= Saniz Mirza =

Dughlat amir

Saqsiz Mirza (died 1464/65) was the Dughlat amir of Yarkand from 1457/58 until his death. He was the elder of two sons of Amir Sayyid Ali.

==Life==

Saqsiz Mirza succeeded his father upon his death in 1457 or 1458. Choosing to establish himself in Yarkand, he gave Kashgar and Yengisar to his brother Muhammad Haidar Mirza and the latter's mother Urun Sultan Khanim.

As a supporter of the Moghul khan Yunus Khan, he soon came into conflict with his brother, who supported Yunus' rival Dost Muhammad Khan. As a result, Muhammad Haidar fled to Aksu, which was under the control of Dost Muhammad, while Saqsiz regained control of Kashgar.
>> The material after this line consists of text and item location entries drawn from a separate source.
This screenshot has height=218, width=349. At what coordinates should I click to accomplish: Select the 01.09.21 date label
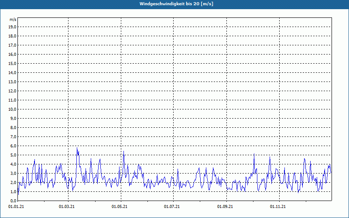[x=225, y=207]
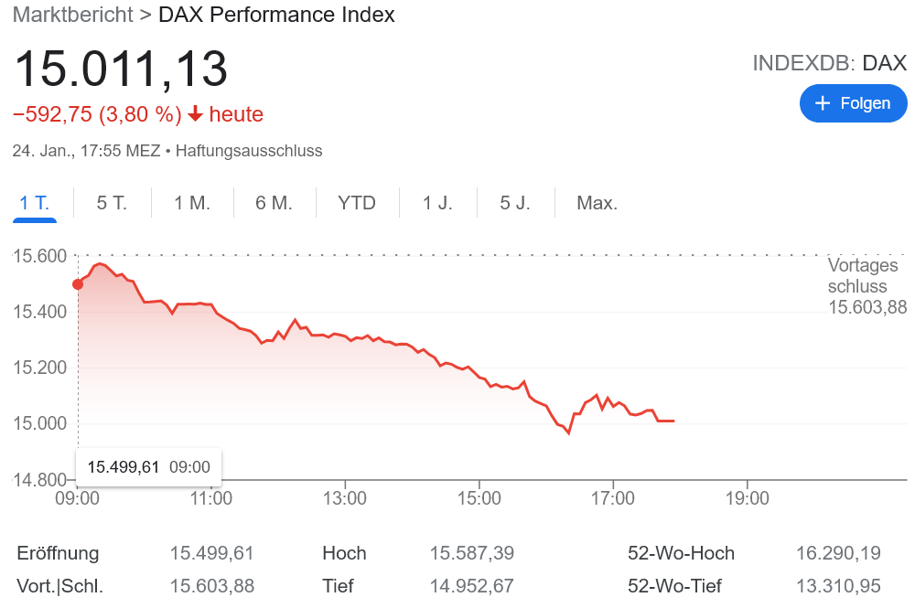Click the red marker dot at 09:00
Screen dimensions: 915x608
(78, 284)
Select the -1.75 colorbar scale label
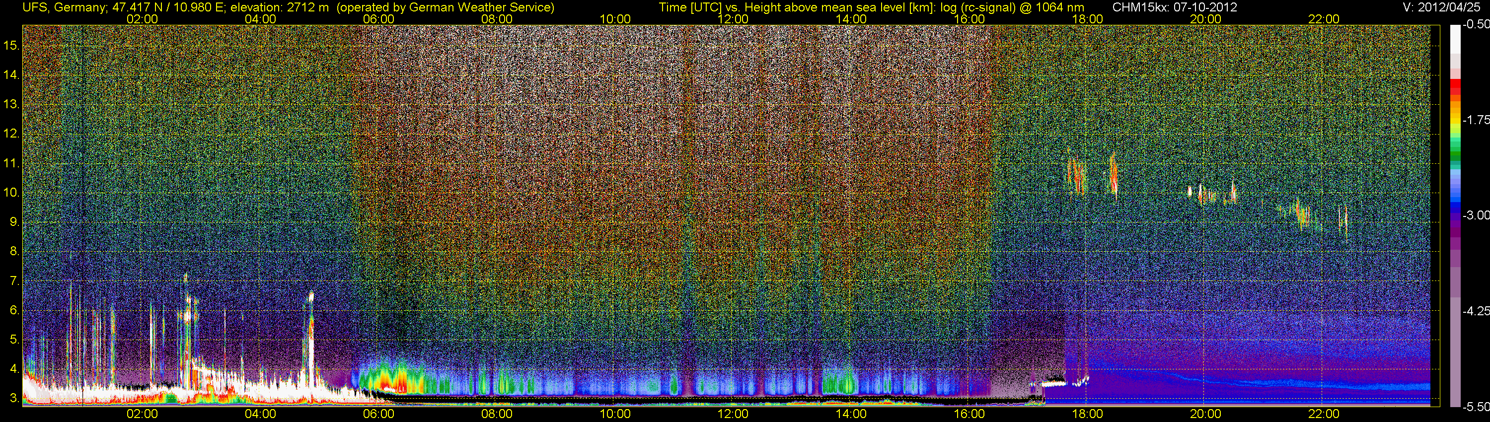Screen dimensions: 1490x422 1476,120
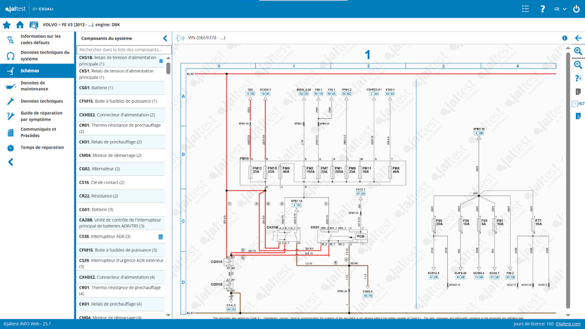Viewport: 585px width, 329px height.
Task: Open the top bar list menu icon
Action: (526, 9)
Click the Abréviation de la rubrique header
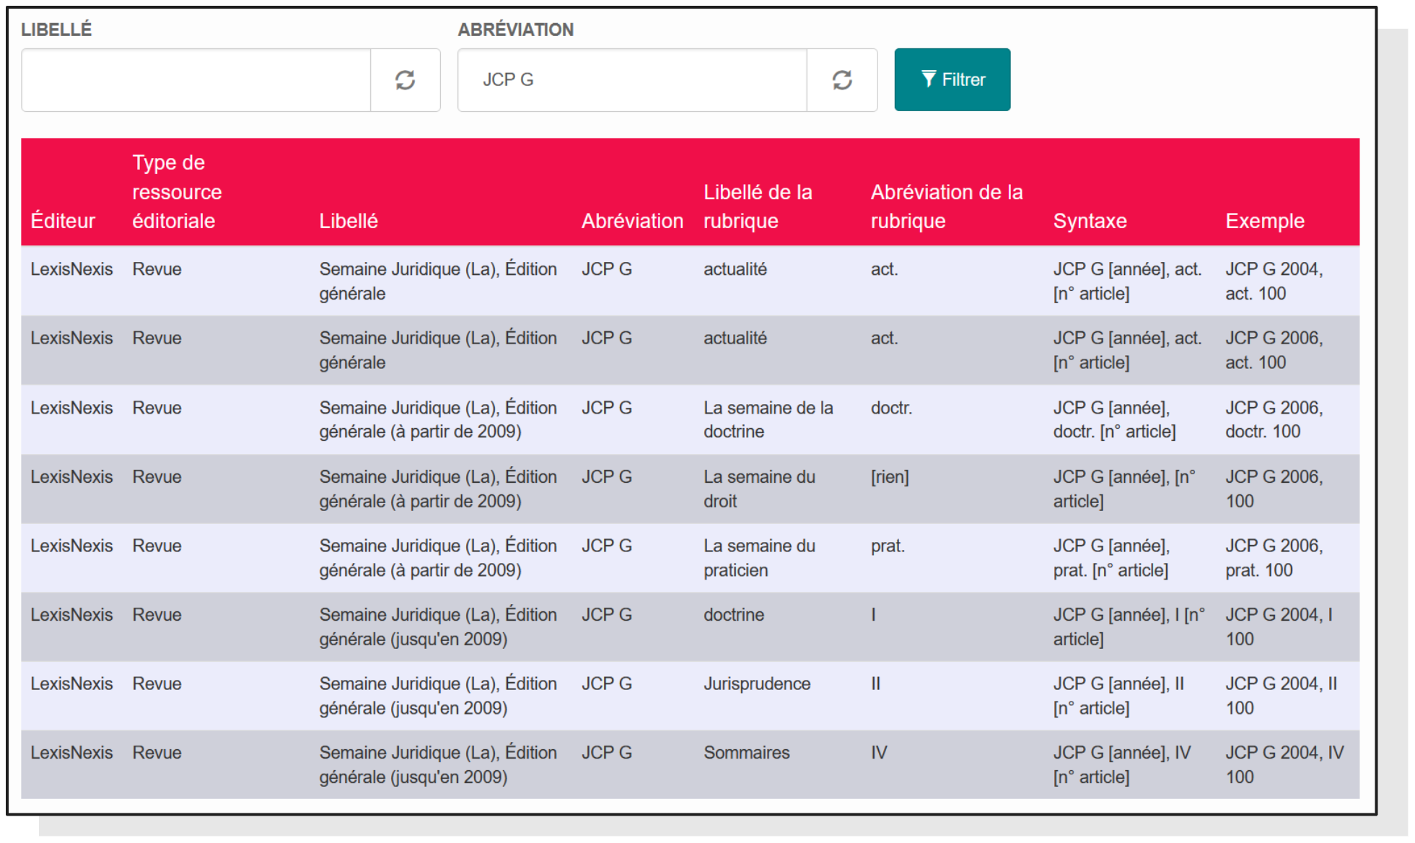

In 1464 or 1465, he was wounded in a hunting accident. He soon died of his wounds; upon his death Dost Muhammad came down to Yarkand and demanded Saniz Mirza's widow named Jamal Agha, whom he married upon her surrender. He also received the latter's children (sons, Mirza Abu Bakr and Omar Mirza, and daughter Khan Sultan Khanum), whom he brought back with him to Aksu.

The Dughlat historian Mirza Muhammad Haidar characterized Saniz Mirza as a "violent, but generous man".